◆ Stated goal ◆
Repeat the items starting with the line containing "Given: Switch to" and going on through the line containing "Looking at the", swapping "label" for "tab" and leaving everything else unchanged. Give only those lines.

◆ Given information ◆
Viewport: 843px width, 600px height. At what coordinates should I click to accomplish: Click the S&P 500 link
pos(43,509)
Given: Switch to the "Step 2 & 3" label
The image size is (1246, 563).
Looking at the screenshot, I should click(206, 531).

---

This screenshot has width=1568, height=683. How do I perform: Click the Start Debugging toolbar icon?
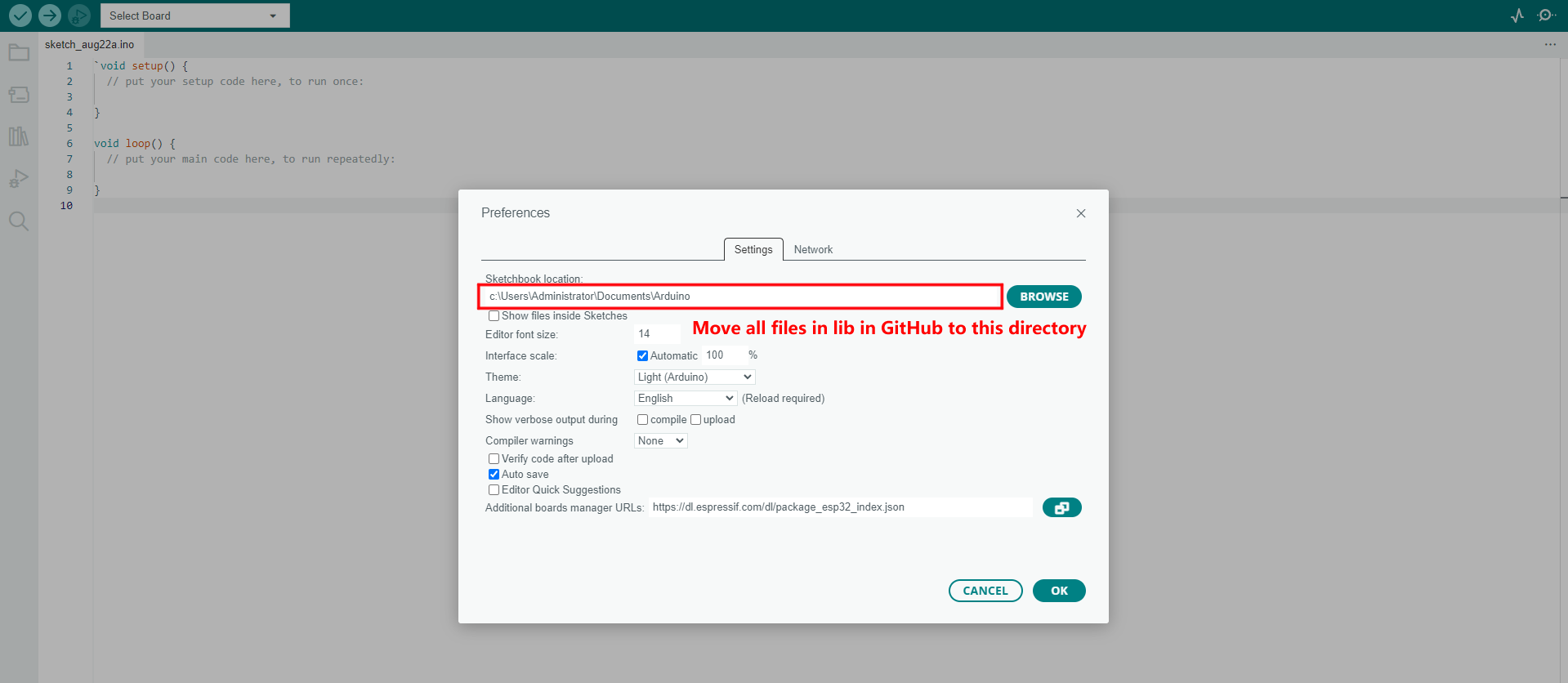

--

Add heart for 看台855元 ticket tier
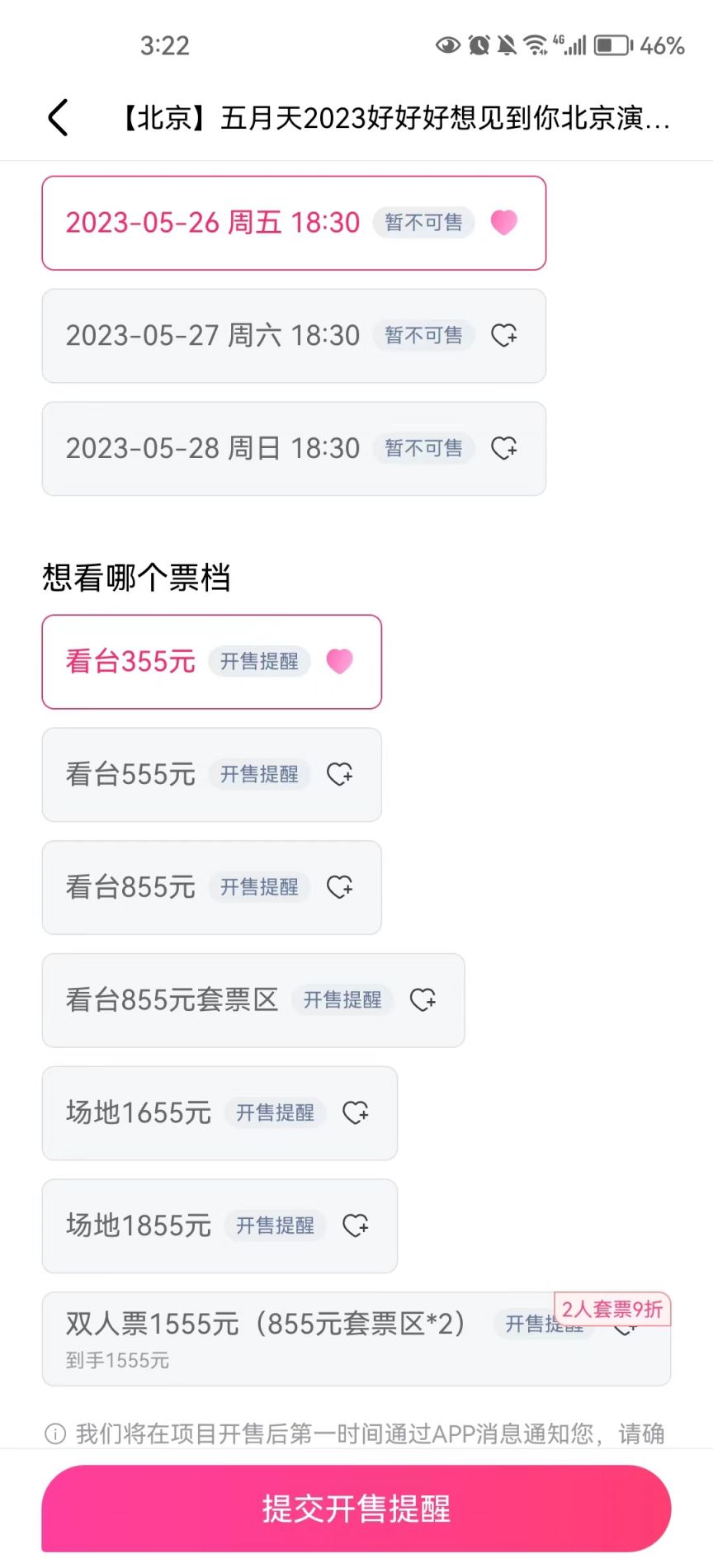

◆ Worked answer ◆
Given: Switch to the "Step 2 & 3" tab
The image size is (1246, 563).
Looking at the screenshot, I should click(206, 531).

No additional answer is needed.